The Hudson River and the waterways at its mouth have evoked passion in many who lived around it. In the nineteenth century, the steep wooded banks of the valley with its softly refracted light fostered one of the most important schools of American painting. And while it is always an inexact science to locate the birthplace of a political movement, an argument can be made—and New York environmentalists do not hesitate to make it—that the American environmental movement began with the urge to save the Hudson.

Many of the first voices of American environmentalism, including Teddy Roosevelt, spent time by this river that had so astounded Henry Hudson. By the 1890s, there were movements to save upstate forests from lumbermen and in 1901 to save some of the Hudson's most spectacular scenery from stone quarries.
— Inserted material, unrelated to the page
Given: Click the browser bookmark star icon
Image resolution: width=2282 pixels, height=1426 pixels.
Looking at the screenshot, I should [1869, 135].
In 1963, Consolidated Edison announced its intention to blast a six-million-gallon reservoir at Storm King Mountain to build a power plant. This mountain, about fifty miles north of New York City, was celebrated for its beauty and was a favorite subject of the painters of the Hudson River School. Con Edison's logic was simple: New York needed the electricity. Their slogan was “Build we must.” This was the same logic that had led to the destruction of so much of New York in the past two centuries, including the oyster beds. Black smoke in the sky, sewage in the water, it had all been accepted as necessary. But in the mid-1960s, many from the Hudson Valley, from New York City, from all over the country, were determined not to let Con Ed deface one of the most celebrated sights along the Hudson. National attention was focused on the fight. Con Ed stockholders sent dividend checks to Scenic Hudson, an organization trying to stop the project. It took years, but in the end the environmentalists won.
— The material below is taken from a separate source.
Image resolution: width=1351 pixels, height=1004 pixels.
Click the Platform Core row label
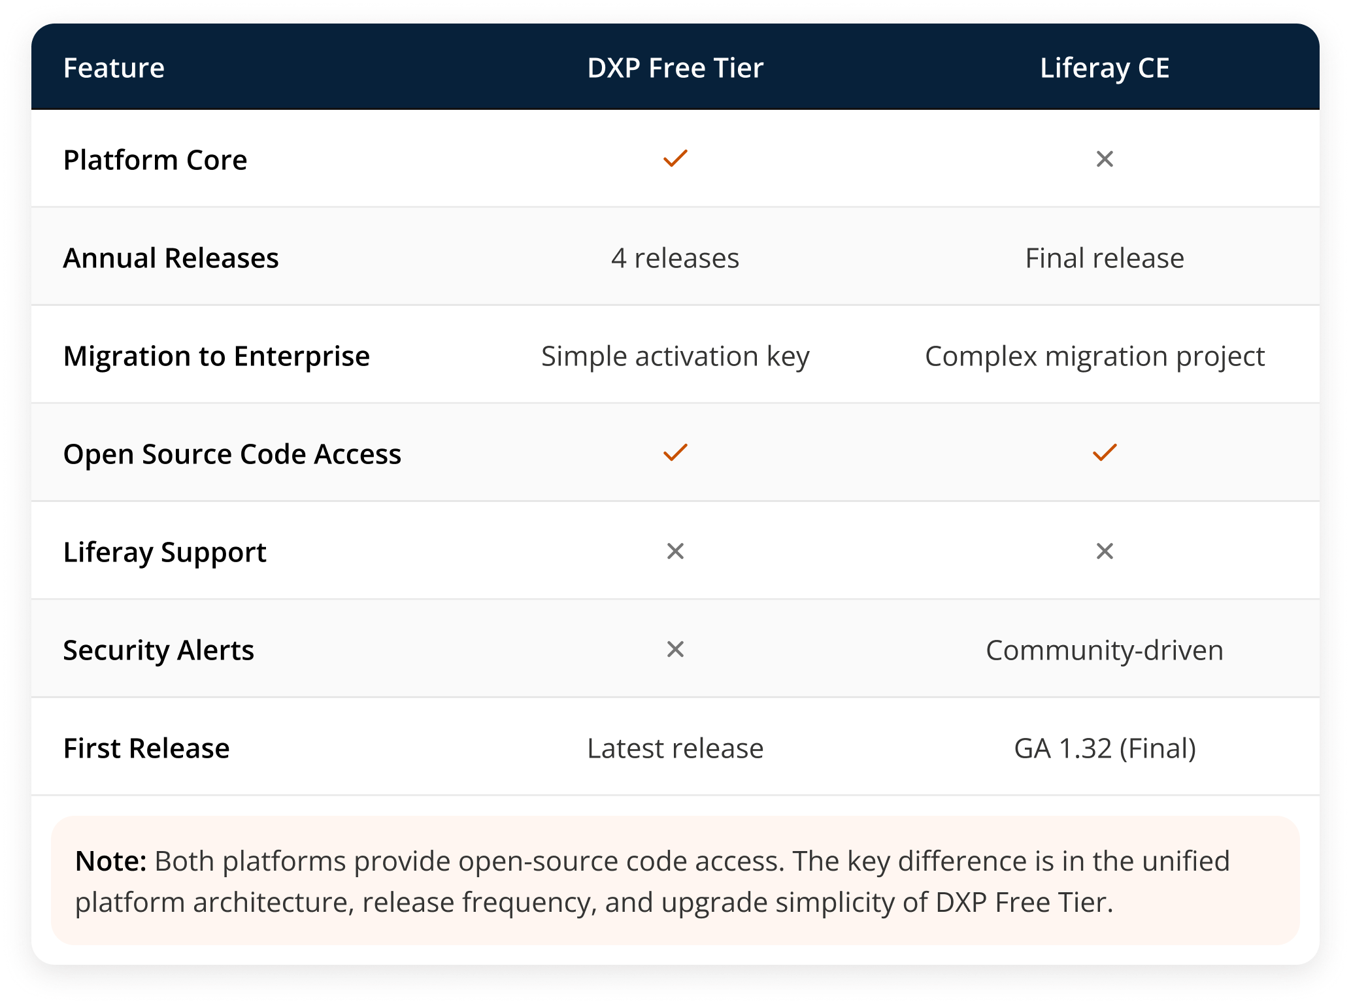pos(155,160)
Encouraged by their victory, environmental groups took on some of the country's largest utility companies, oil companies, industries, town halls, city halls, federal agencies. In 1971, Anaconda Wire and Cable Company, which had been dumping metals, oil, and solvents into the Hudson, was charged by the U.S. attorney with one hundred counts of violating the Refuse Act of 1899. The message was that the courts were going to enforce the law. The action had been started by a complaint from Fred Danback, a janitor who grew up in the Hudson Valley and was disturbed by what his employer was doing to the river. Anaconda paid a then-record fine of $200,000.
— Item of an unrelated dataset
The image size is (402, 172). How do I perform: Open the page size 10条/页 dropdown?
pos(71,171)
An old legal principle was being revived. The law had long recognized that government controls should prevent nuisances to the public well-being. Anaconda and many other companies were stopped from dumping in the Hudson, the Raritan, and the rest of the estuary system under the same legal principle applied in 1703 when the New York provincial government prohibited the burning of oyster shells within the city limits because of the smoke.

Another legal principle available to environmentalists was the concept that the public has a right to fish. This principle had been established over access to natural oyster beds, which both New York and New Jersey courts recognized as a public right for residents. A company that pollutes shellfish beds and poisons fish populations is, according to this legal argument, impeding the long-recognized right of residents to fish their wild waters.

In the 1970s, some forty acts of Congress were passed for the protection of the environment. Among the most crucial for the waters of New York was the 1972 Clean Water Act, which gave a deadline of 1985 for all bodies of water in the United States to be swimmable and fishable.

In the 1980s, the city proposed to do what it had been doing ever since Dutch times, creating more Manhattan real estate by filling in the coastal waters. In this case, it was a highway called Westway that was to cut into the Hudson River bed. The public outcry against construction at the expense of the Hudson River was so forceful and determined that the project was stopped. New Yorkers had changed. They had come to care about their waterways and the estuary in which they lived.

Bluefish are back,
the striper are plentiful, and the sharks off of Sandy Hook are waiting for the water to get clean enough for their return. Sharks hunt by a keen sense of smell, and the harbor still does not smell quite right to them. But the Hudson is rich in fish, and for all its continuing faults, especially PCBs, it is now considered one of the healthier estuaries in the North Atlantic. Today, all of the Hudson River and almost all of the waters of New York Harbor are swimmable and most are fishable, as the Clean Water Act mandated, but the fish that are caught are not all edible. Health authorities do not recommend eating most New York Harbor fish, though some people do, with a great deal of the fish consumed by poor people who are probably eating poisoned food. Shad is an exception, because it spends its time in the Hudson so obsessed with sex that it does not eat. This is true of sturgeon also, but it is still too scarce to eat. The striped bass is plentiful but dangerously loaded with chemicals because it likes to eat after sex.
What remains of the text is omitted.